Quantcast

The DNAinfo archives brought to you by WNYC.
Read the press release here.

Woman Who Accused Cops of Rape Says They Called Her Mother's Home

By DNAinfo Staff on April 18, 2011 2:57pm  | Updated on April 18, 2011 5:51pm

By Shayna Jacobs

DNAinfo Reporter/Producer

MANHATTAN SUPREME COURT — A woman who was allegedly raped by a pair of police officers while she was stumbling drunk said the officers tried to track her down at her mother's house in California weeks after the incident, the woman testified Monday.

The woman, who was trembling on the witness stand as she told the story in her third day of testimony, said she has no solid proof that police officer Kenneth Moreno was the deep-voiced caller with a New York accent, but that she believed it with all her heart.

"My mother received a call at her house. It was a New York accent. It was a man and he said 'This is the police' and he asked for me," said the 29 year old. "No matter what, I believe that it was him."

The woman said she believed the officers could have found her mother's address, where the alleged victim hasn't lived since she was 18, from her driver's license as they rummaged through her paperwork and belongings during one of four visits to her apartment on Dec. 7, 2008, the night of the alleged rape.

Prosecutors said they were never able to officially determine who the caller was because they did not get cooperation from California authorities to subpoena the phone company records.

The call, the woman said, was placed on Dec. 26, after she'd relocated from New York for work. She was allegedly raped after her going-away party.

Moreno, 43, allegedly took off the woman's clothes and took advantage of her while she was passed out after she'd been vomiting profusely. His partner Franklin Mata, 28, waited outside the bedroom at the woman's East 13th Street apartment.
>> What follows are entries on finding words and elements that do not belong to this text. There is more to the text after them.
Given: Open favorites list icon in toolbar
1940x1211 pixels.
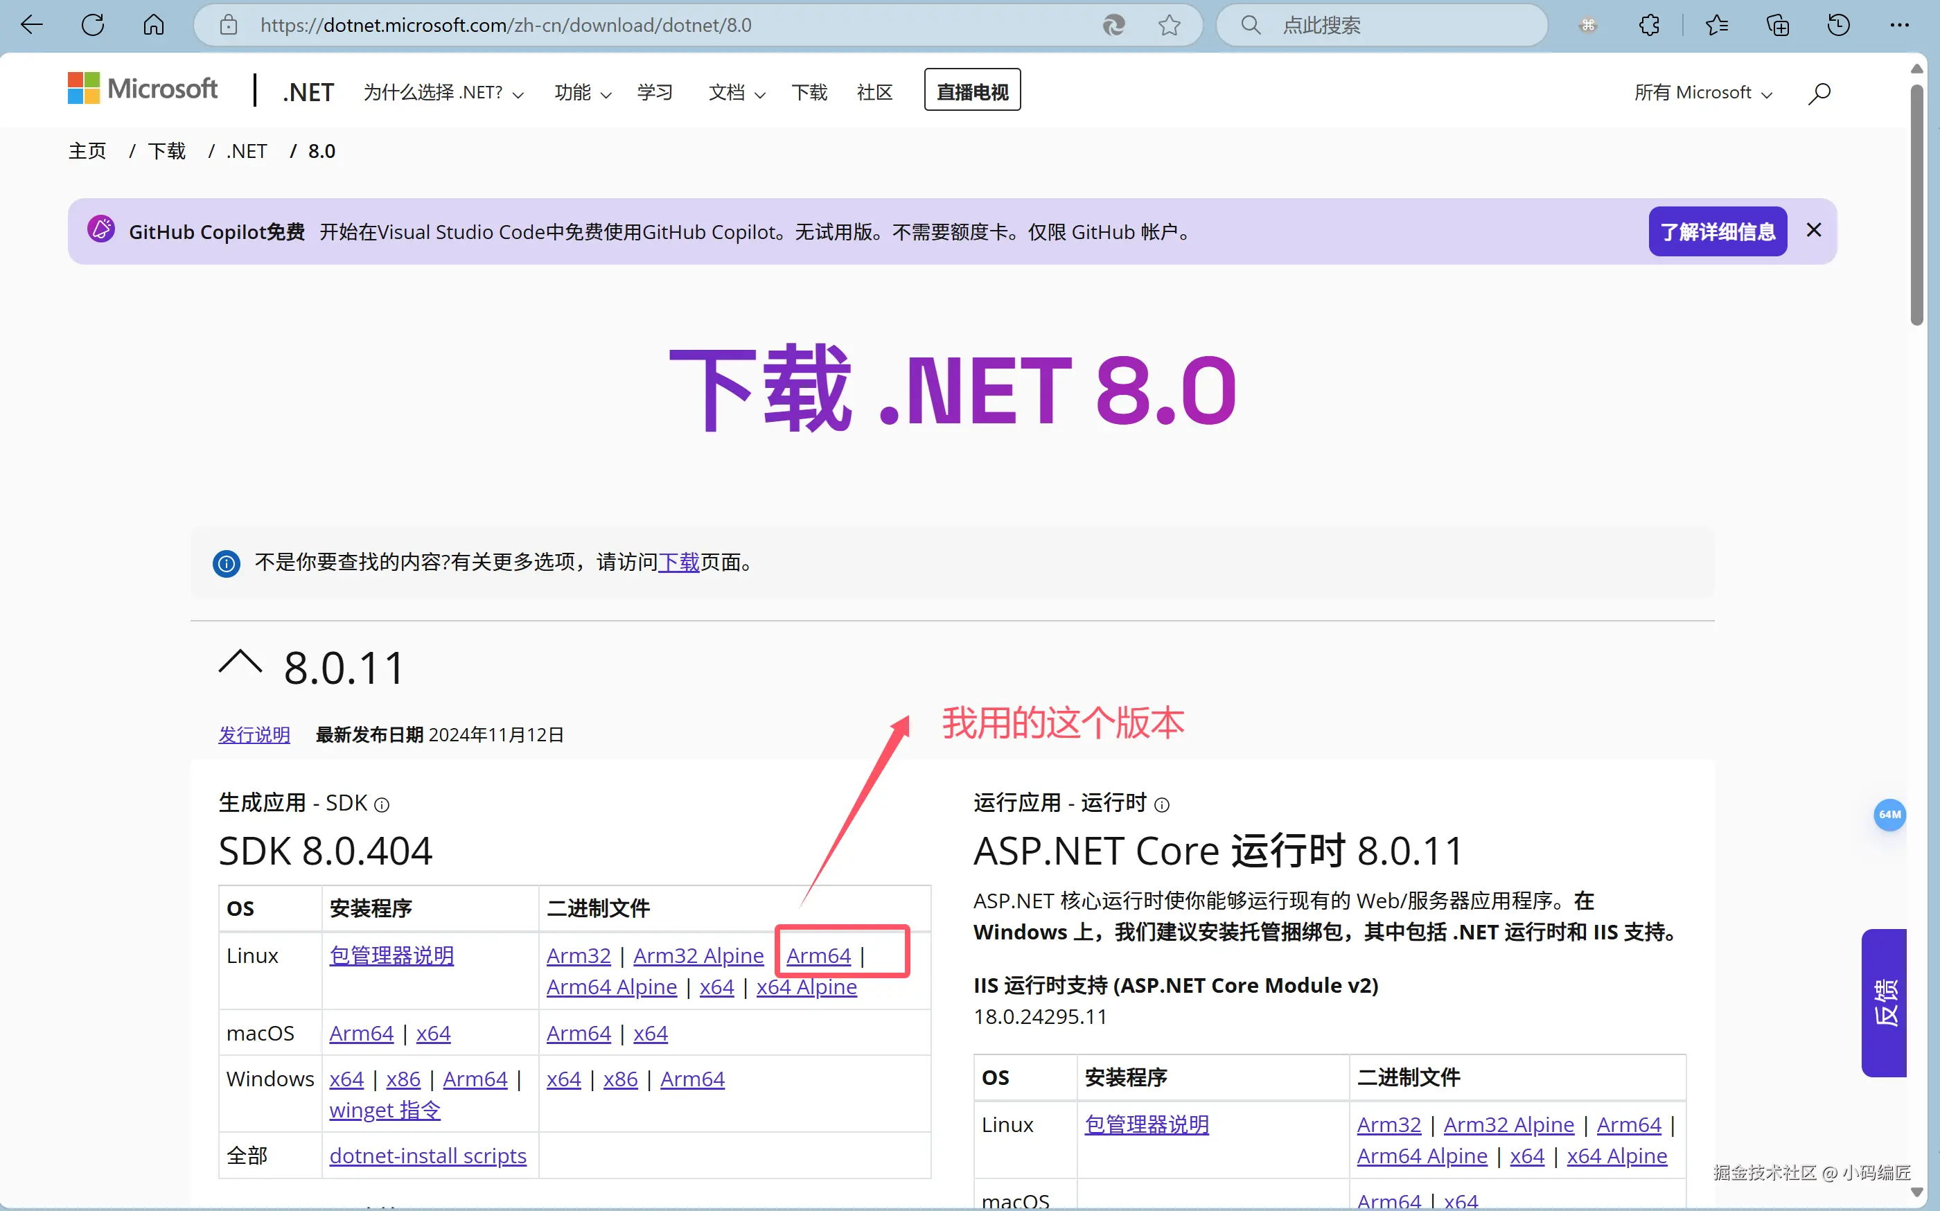Looking at the screenshot, I should [1717, 25].
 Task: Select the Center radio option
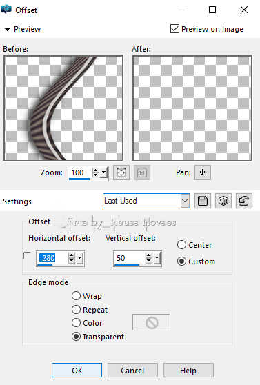point(181,245)
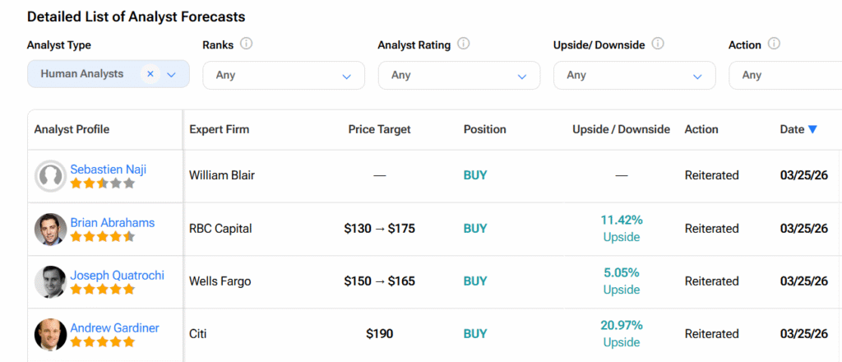This screenshot has width=842, height=362.
Task: Open Brian Abrahams analyst profile link
Action: click(x=112, y=222)
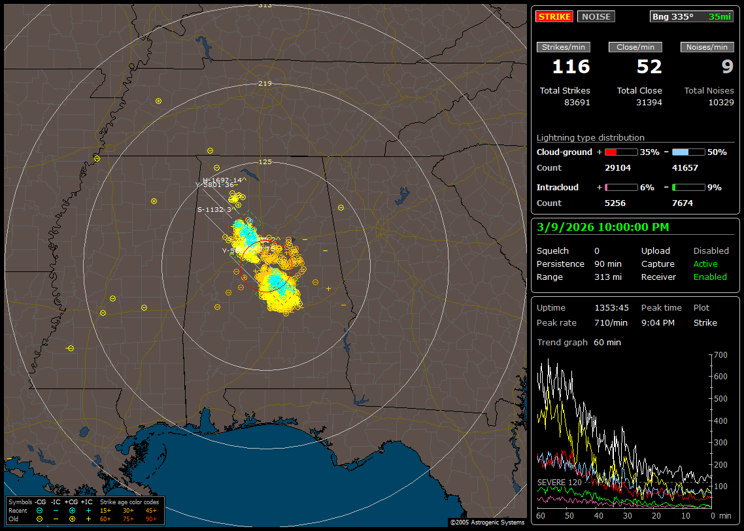Image resolution: width=744 pixels, height=531 pixels.
Task: Click the storm cell label S-1132-3
Action: (215, 210)
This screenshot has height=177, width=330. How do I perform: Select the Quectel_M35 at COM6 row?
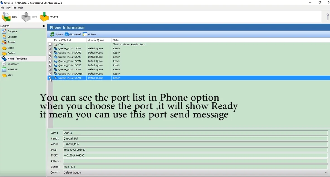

Defense lawyers had opened the line of questioning about the alleged call to her mother's house when they brought up the notice of claim in her $57 million lawsuit against the city and the officers.

The claim noted that the officers called her mother's home, but the allegation was dropped by her civil attorneys when it was clear they would not get solid proof.

The defense attorneys, Joe Tacopina and Edward Mandery, have argued she concocted the whole story to profit from a large settlement or civil jury award. 

The woman wrapped up three days of gruelling testimony Monday.

"Thank you for listening," she told the courtroom as she left.

On Monday afternoon, an emergency room doctor who treated the woman at Beth Israel hospital the day of the alleged rape testified that he found an abnormal redness on her cervix, the physician Burnell Brunious said.

That evidence was inconclusive though, he said, and his medical observation was not necessarily evidence of sexual contact, forced or otherwise, he testified.

Testimony will resume on Tuesday in what is expected to be a month-long trial in Manhattan Supreme Court.